With all these caveats in mind, we can investigate the paleontological and archeological record in search of some signal that can reveal that “something” has changed in the attentional system of a given species. Using the tripartite system as a general reference, we can speculate whether those three functions have experienced specific variations in the evolution of the human genus.

2.1. Alerting and Orienting

Arousal is probably based on different components (Robbins 1997), and there is evidence of some anatomical specializations in the ascending reticular activating system in our own species (Edlow et al. 2012). However, because of its generalized behavioral effects, and being a key function for the survival of any living organism, specific inferences on possible evolutionary influences on the genus Homo are more difficult to provide. Waiting for further information, we can probably hypothesize that, of the three subsystems, it could have undergone the least specialization in our lineage. Namely, it is hard to evaluate whether or not different human species may have had or required different alerting responses.

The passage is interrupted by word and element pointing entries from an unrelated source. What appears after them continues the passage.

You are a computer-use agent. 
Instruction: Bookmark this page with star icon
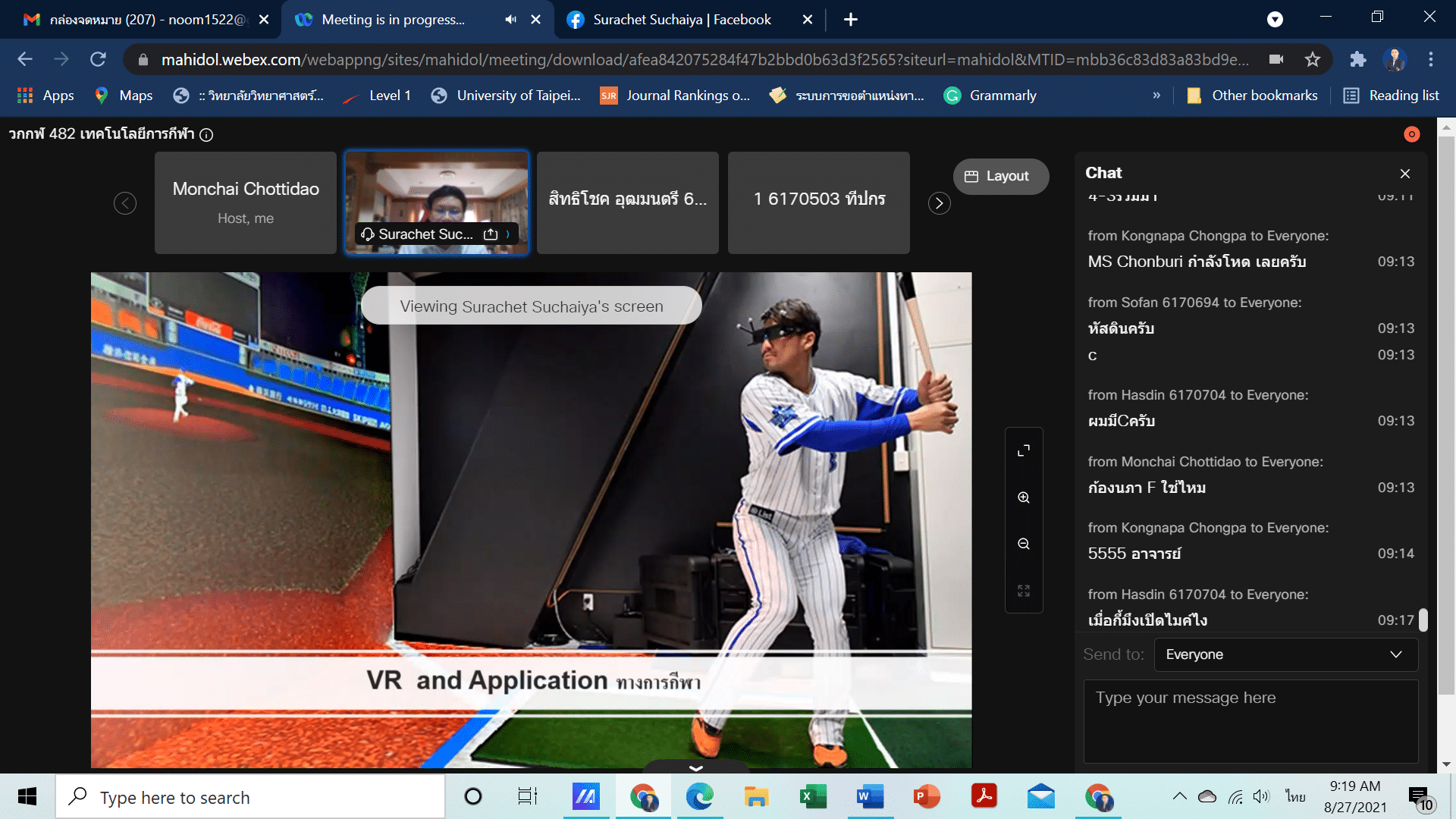(x=1313, y=59)
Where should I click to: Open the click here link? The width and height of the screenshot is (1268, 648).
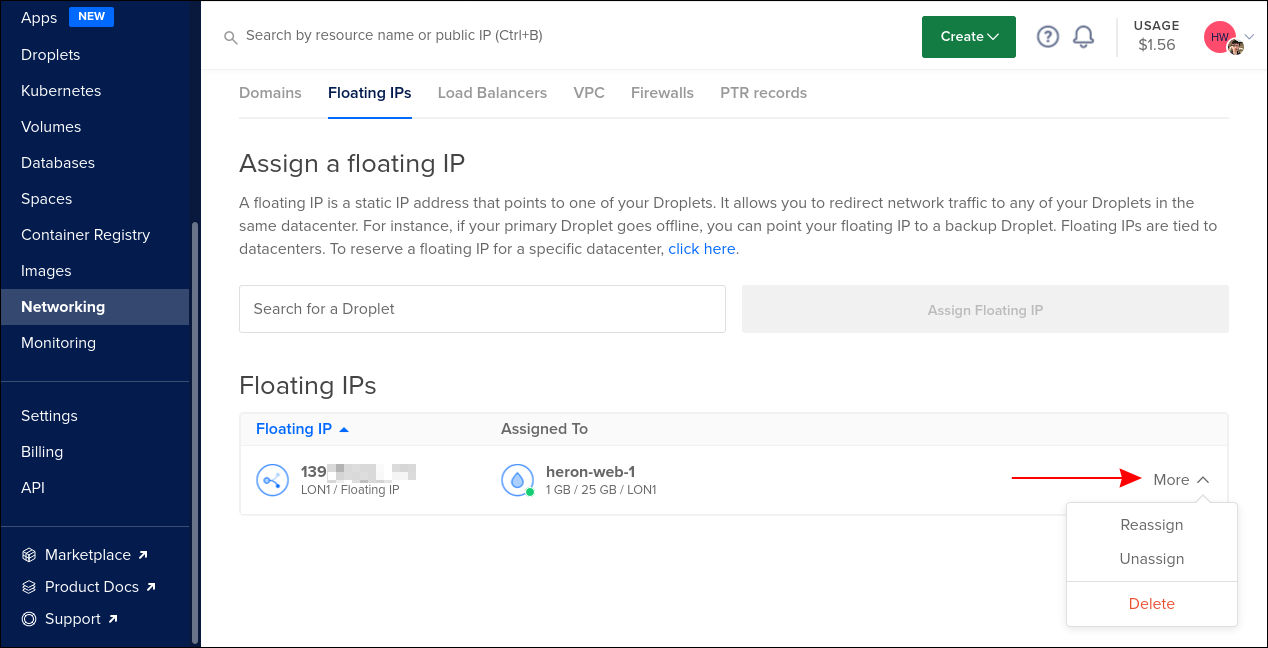tap(701, 248)
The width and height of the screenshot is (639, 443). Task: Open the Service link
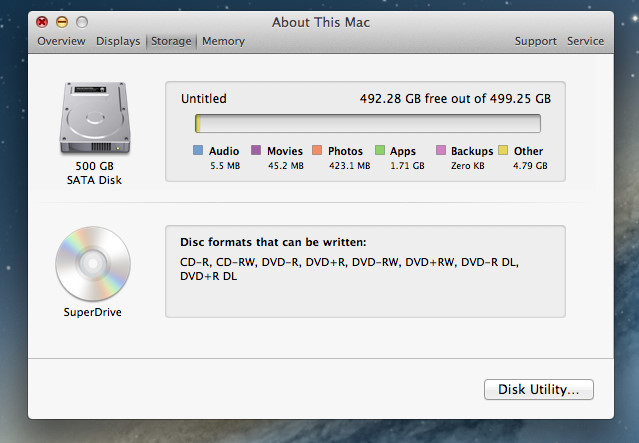click(586, 41)
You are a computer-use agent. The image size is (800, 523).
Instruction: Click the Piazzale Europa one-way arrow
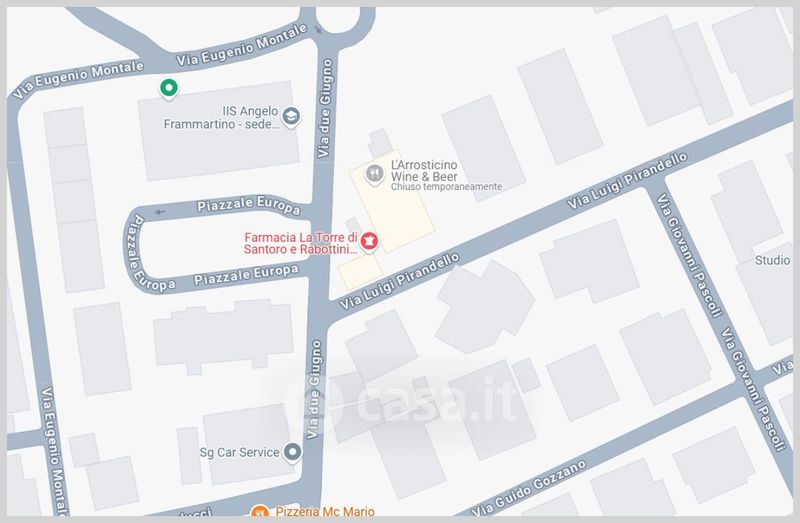click(161, 212)
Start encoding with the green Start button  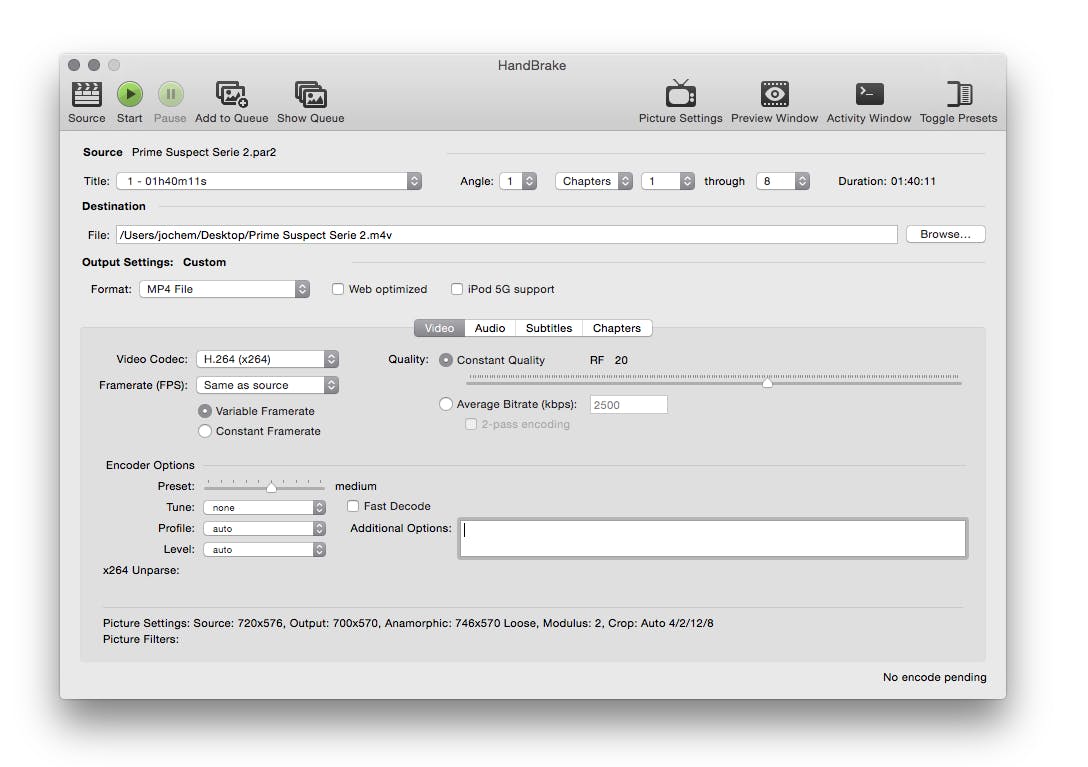pyautogui.click(x=130, y=95)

Instead, the orienting system may have undergone more targeted changes through human evolution, considering that most human behaviors require a peculiar selection of stimuli. The existence of affordances (sensu Gibson 1979), for example, should suggest that this selection of stimuli was subject to a major rearrangement when “objects” became “tools”, namely, in those species that became habitual tool users, and then even more with those species that turned into obligatory tool users. Affordances are emergent properties associated with mutual relationships between organism and environment, and hence require a specific cognitive scaffold to trigger a given response. Such scaffold largely includes attentional selectivity, following both top-down and bottom-up processes. With this in mind, the first consistent technological change (habitual tool users) is associated with H. erectus, or with its African ancestor, H. ergaster. In these species, as in the later and more encephalized H. heidelbergensis, raw knapped stones (Oldowan choppers; Wynn et al. 2011) were largely integrated into stone tools that were knapped all along the surface, designed intentionally for diverse functions, and with a roughly symmetric morphology (Acheulean handaxes; Wynn and Gowlett 2018) (Figure 2).

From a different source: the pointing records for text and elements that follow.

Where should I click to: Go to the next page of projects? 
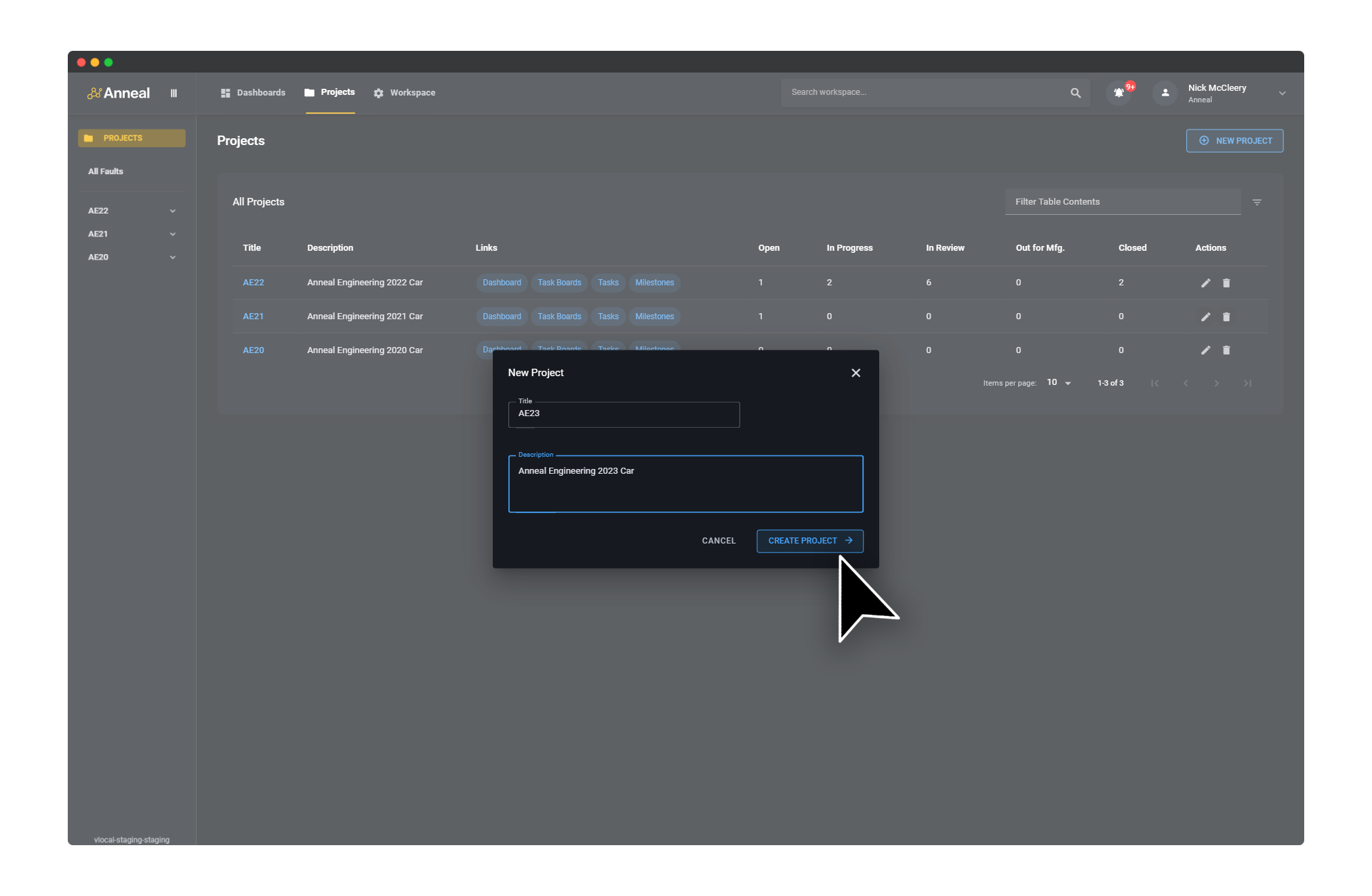1216,383
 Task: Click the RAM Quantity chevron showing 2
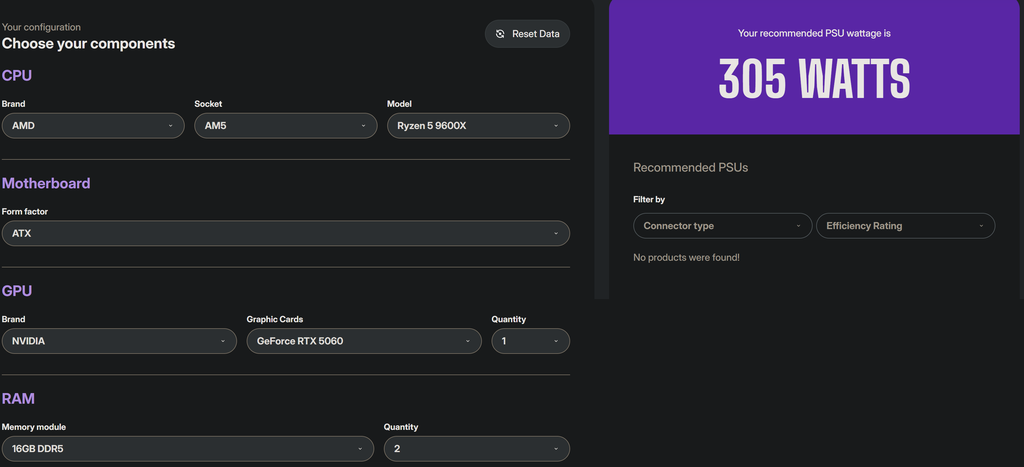pyautogui.click(x=556, y=449)
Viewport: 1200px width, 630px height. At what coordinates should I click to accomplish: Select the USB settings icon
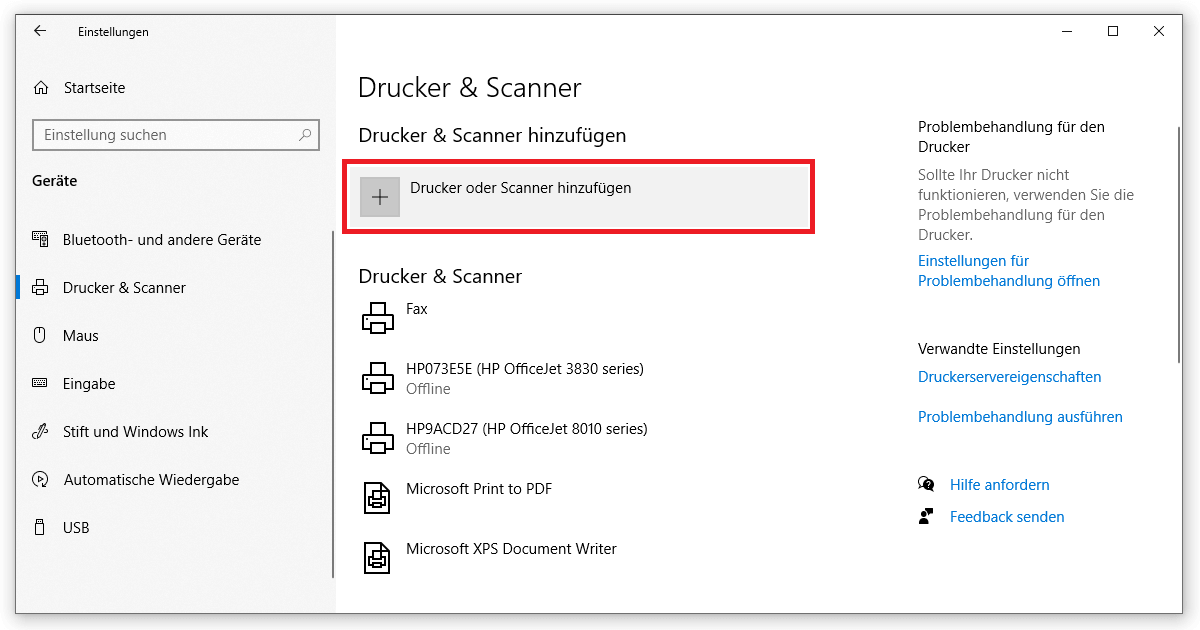(41, 527)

In primates (especially in anthropoids), vision is the main source of sensorial input, and hence the relationship between brain, body and environment is crucially influenced by visual attention, a complex process that involves the lateral geniculate nuclei, the pulvinar and the thalamus, the visual (occipital) cortex, and the fronto-parietal selective system (Kastner and Pinsk 2004). Visual attention is generally oriented at the functional and manipulative parts of complex tools (Pilacinski et al. 2021), a process influenced by contextual information (Federico et al. 2021) and by the familiarity with the objects (Tamaki et al. 2020). Interestingly, by using eye-tracking, we have shown that human visual attention is not driven by general visual saliency, but by functional or structural tool features, even when exploring raw stone tools like choppers or handaxes (Silva-Gago et al. 2021, 2022; Figure 3). In particular, even subjects with no experience in archeology generally direct fixations at the bottom or tip of the stone, namely, where the object is grasped (structural region for the hand-tool contact) or used (functional edge). This means that functional/structural inputs are automatically selected even where visual exploration is not associated with any specific aim, and regardless of the actual visual saliency of that region. It is reasonable to speculate that, since the Early Pleistocene (habitual tool-users), humans have undergone changes in their patterns of selective attention associated with technological integration, with possible feedbacks between selective pressure and behavioral channeling (Bruner and Iriki 2016). Namely, early specializations as habitual tool-users should have implicitly involved those attentional abilities, prompting a functional interface between brain and technological extensions (Malafouris 2010). Whether or not earlier (non-human) hominids may have used real tools, and to what extent early humans may have used smaller flakes in addition to larger choppers and handaxes, remains, at present, less clear.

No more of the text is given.